WORK REQUIRED>
Output everything from the line containing "Task: Sort the" down to the line containing "Action: (x=1078, y=546)" in the records below as a JSON list of strings, one string per line, with blank lines and pictures left out.

INFORMATION SUPPLIED>

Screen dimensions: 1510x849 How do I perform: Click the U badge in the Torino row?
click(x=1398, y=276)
...
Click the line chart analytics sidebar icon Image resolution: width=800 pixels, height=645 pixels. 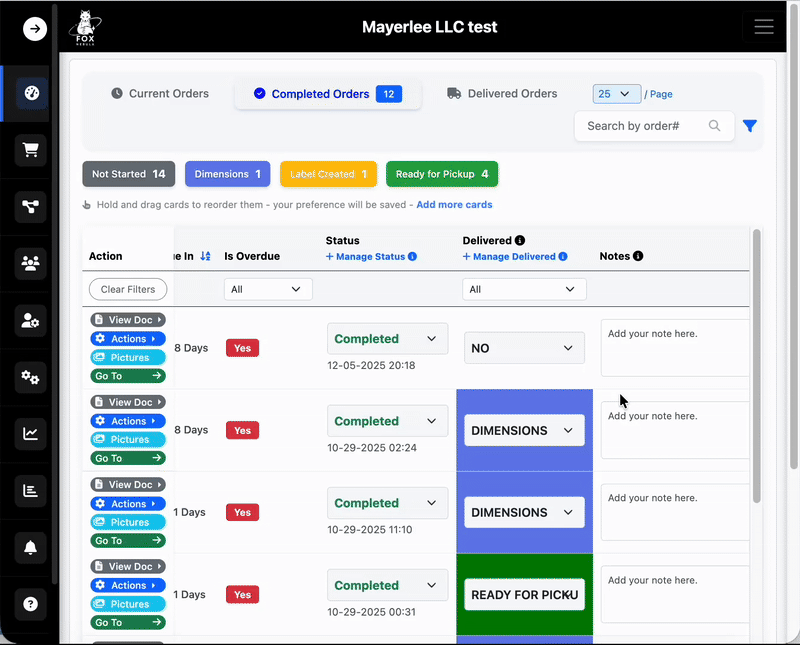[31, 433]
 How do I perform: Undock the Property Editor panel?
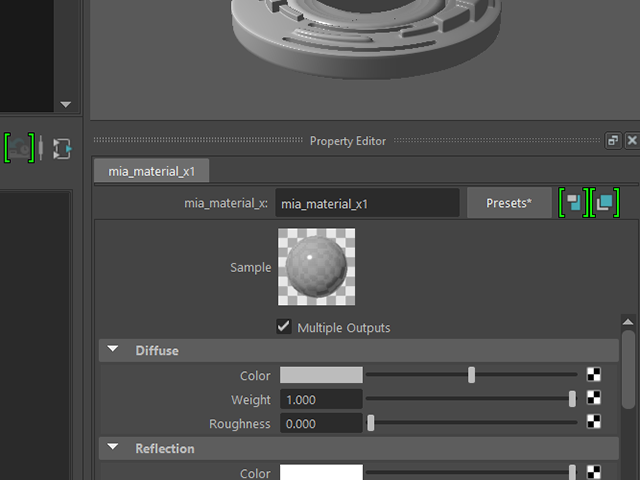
==
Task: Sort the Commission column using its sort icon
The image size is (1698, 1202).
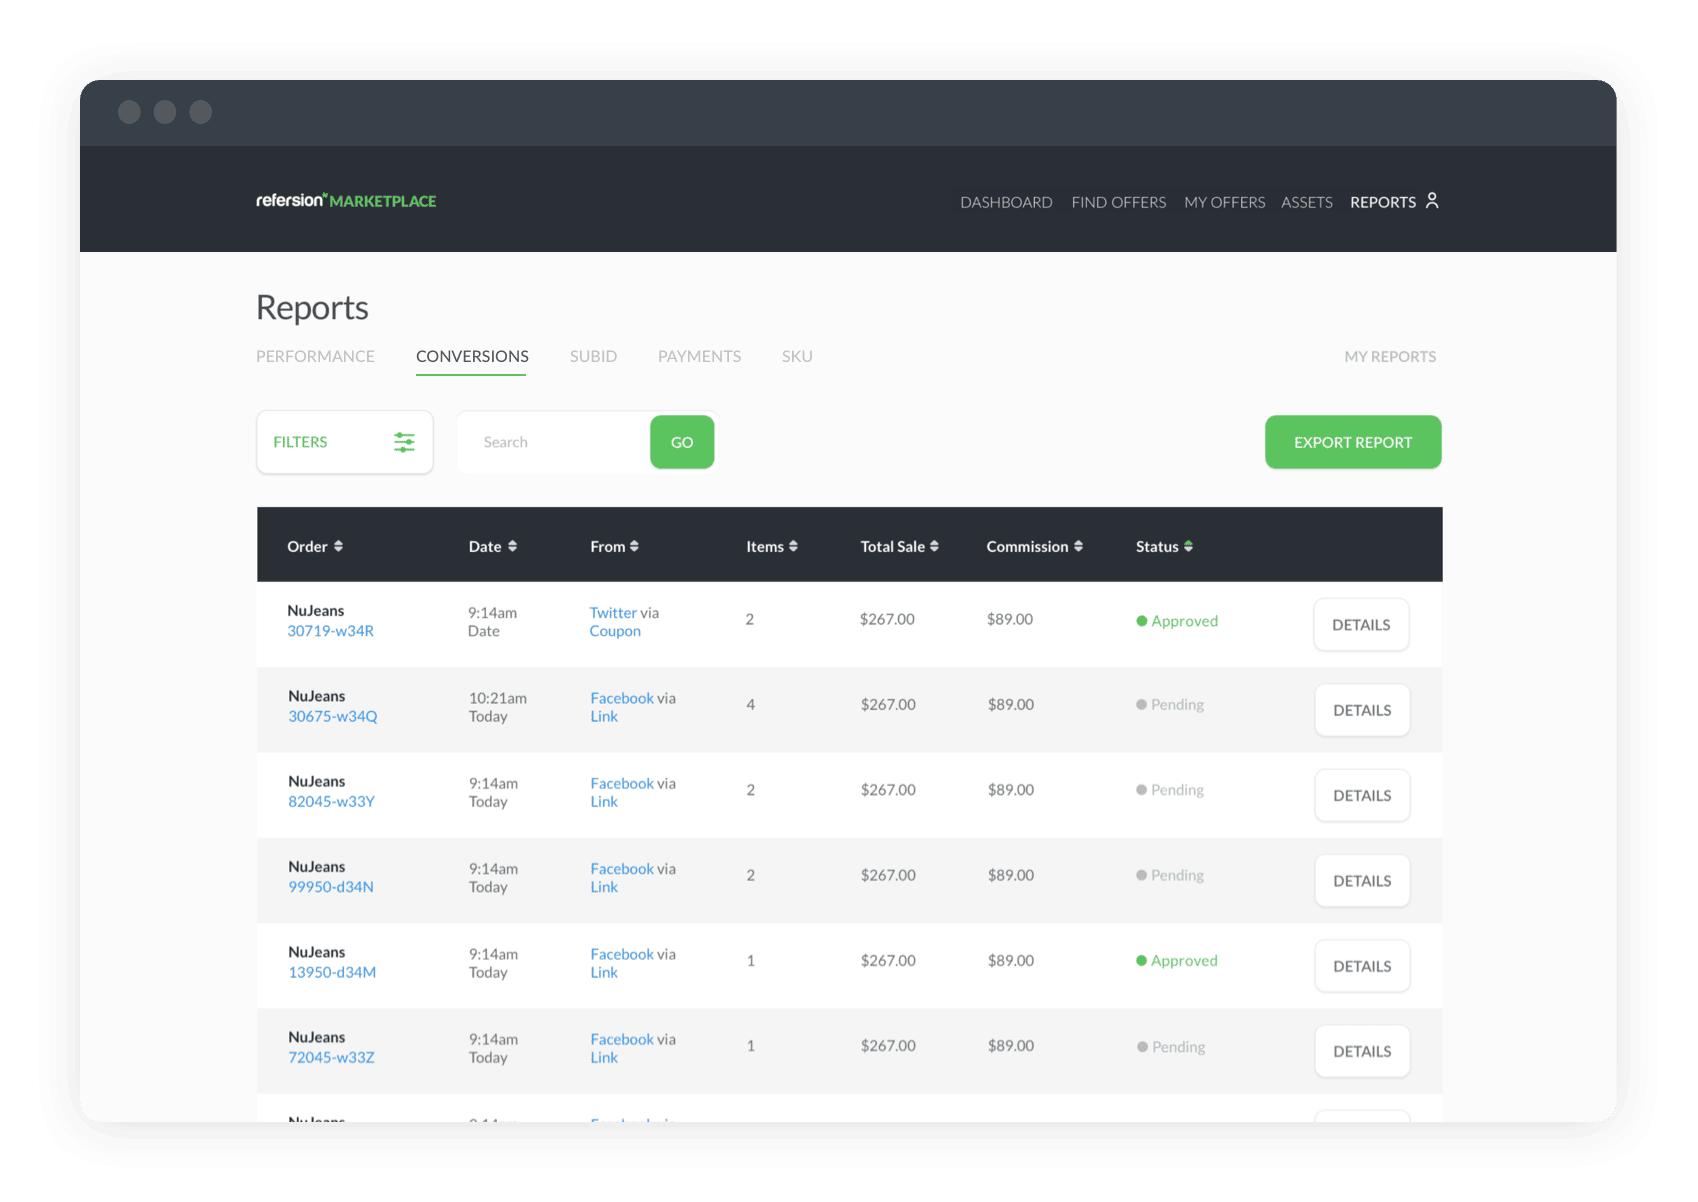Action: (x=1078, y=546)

COMPLETE OUTPUT>
[
  "Task: Sort the Commission column using its sort icon",
  "The image size is (1698, 1202).",
  "Action: (x=1078, y=546)"
]